--- Excerpt provided Enclosed Below ---

THE latest escalation in the trade war between the United States and China rattled global markets again yesterday, with Treasuries and the US dollar falling in a selloff of some US assets.
US stocks edged higher, however, led by gains in technology shares as investors weighed whether recent sharp selling may have been overdone, although trading remained choppy. US President Donald Trump’s 104 per cent tariffs on China came into effect yesterday, prompting a swift retaliation from Beijing in the form of duties of 84pc on US imports.
Benchmark 10-year US Treasury note yields jumped to a seven-week high on what appeared to be large liquidations of the debt, with trading volumes overnight totalling more than four times the average. Bond yields move opposite to prices.
An increase in yields during the Asian trading day increased fears that China may be offloading a large portion of its US bond holdings.

--- End of Enclosed Excerpt provided ---

_Task requirements:_
a - List every number that appears in the trade war market report, each with the words it goes with.
b - Continue the trade war market report from its final sentence.
The data after this point is not needed.

--- Data Enclosed Below ---

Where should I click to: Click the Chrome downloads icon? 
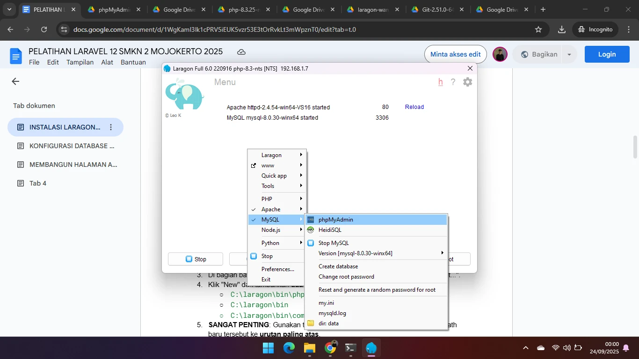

--- End of Enclosed Data ---

_Expected results:_
a -
- 104 per cent (Trump's tariffs on China)
- 84pc (Beijing's duties on US imports)
- 10-year (the benchmark US Treasury note)
- seven-week (the high reached by the note's yields)
- four times (overnight trading volumes compared with the average)

b -
Demand for longer-dated debt is set to face a test with a $39 billion sale of 10-year notes yesterday afternoon and a $22bn auction of 30-year bonds today.
Many investors worry that Trump’s wide-ranging tariffs will be severe enough to trigger a recession and force the Federal Reserve into cutting interest rates.
The push out of Treasuries and the dollar – effectively the backbone of the global financial system – could be symptomatic of a broader loss in investor desire to hold US assets in general and “the end of an era,” according to Deutsche Bank head of foreign exchange research George Saravelos.